Trigram Model Dev loss: 2.5064163208007812
Trigram Model Test loss: 2.515704870223999


### E03 Tune Regularisation

Use the dev set to tune the strength of smoothing (or regularization) for the trigram model - i.e. try many possibilities and see which one works best based on the dev set loss. What patterns can you see in the train and dev set loss as you tune this strength? Take the best setting of the smoothing and evaluate on the test set once and at the end. How good of a loss do you achieve?

In [63]:
# gradient descent
Ws = []
regs = [10, 1, 0.1, 0.01, 0.001, 0]
dev_losses = []
for reg in regs:
    W = torch.randn((54, 27), generator=g, requires_grad=True)
    for k in range(500):
      # forward pass
      x1 = F.one_hot(train_xs[:,0], 27).float()    # (N,27)
      x2 = F.one_hot(train_xs[:,1], 27).float()    # (N,27)
      xenc = torch.cat([x1, x2], dim=1)      # (N,54)
      logits = xenc @ W # predict log-counts
      counts = logits.exp() # counts, equivalent to N
      probs = counts / counts.sum(1, keepdims=True) # probabilities for next character
      loss = -probs[torch.arange(train_xs.shape[0]), train_ys].log().mean() + reg*(W**2).mean()
      # print(loss.item())
      
      # backward pass
      W.grad = None # set to zero the gradient
      loss.backward()
      
      # update
      W.data += -5 * W.grad
    
    dev_loss = trigram_calc_loss(dev_xs, dev_ys, W).item()
    print(f"Dev Loss: {dev_loss}")
    dev_losses.append(dev_loss)
    
    Ws.append(W)

Dev Loss: 2.921194314956665
Dev Loss: 2.6151700019836426
Dev Loss: 2.5602316856384277
Dev Loss: 2.548191785812378
Dev Loss: 2.5527312755584717
Dev Loss: 2.559356212615967


In [76]:
dev_losses # U curve

[2.921194314956665,
 2.6151700019836426,
 2.5602316856384277,
 2.548191785812378,
 2.5527312755584717,
 2.559356212615967]

In [75]:
best_dev_loss = min(dev_losses)
best_dev_index = np.argmin(dev_losses).item()
best_reg = regs[best_dev_index]
print(f"{best_dev_loss=} at index {best_dev_index}, {best_reg=}")

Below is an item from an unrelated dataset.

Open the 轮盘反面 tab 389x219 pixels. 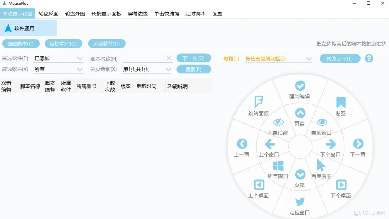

best_dev_loss=2.548191785812378 at index 3, best_reg=0.1


In [77]:
trigram_calc_loss(test_xs, test_ys, Ws[best_dev_index]).item()

2.5554730892181396

### E04 One-hot selection.

We saw that our 1-hot vectors merely select a row of W, so producing these vectors explicitly feels wasteful. Can you delete our use of F.one_hot in favor of simply indexing into rows of W?

In [78]:
def trigram_calc_loss(xs, ys, W):
    x1 = F.one_hot(xs[:,0], 27).float()
    x2 = F.one_hot(xs[:,1], 27).float()
    xenc = torch.cat([x1, x2], dim=1)
    logits = xenc @ W
    counts = logits.exp()
    probs = counts / counts.sum(1, keepdims=True)
    loss = -probs[torch.arange(xs.shape[0]), ys].log().mean()
    return loss

In [126]:
def trigram_calc_loss_opt(xs, ys, W):
    logits = W[xs[:, 0]] + W[27 + xs[:, 1]] # indexing
    counts = logits.exp()
    probs = counts / counts.sum(1, keepdims=True)
    loss = -probs[torch.arange(xs.shape[0]), ys].log().mean()
    return loss

In [127]:
trigram_calc_loss(test_xs, test_ys, W)

tensor(2.5643, grad_fn=<NegBackward0>)

In [128]:
trigram_calc_loss_opt(test_xs, test_ys, W)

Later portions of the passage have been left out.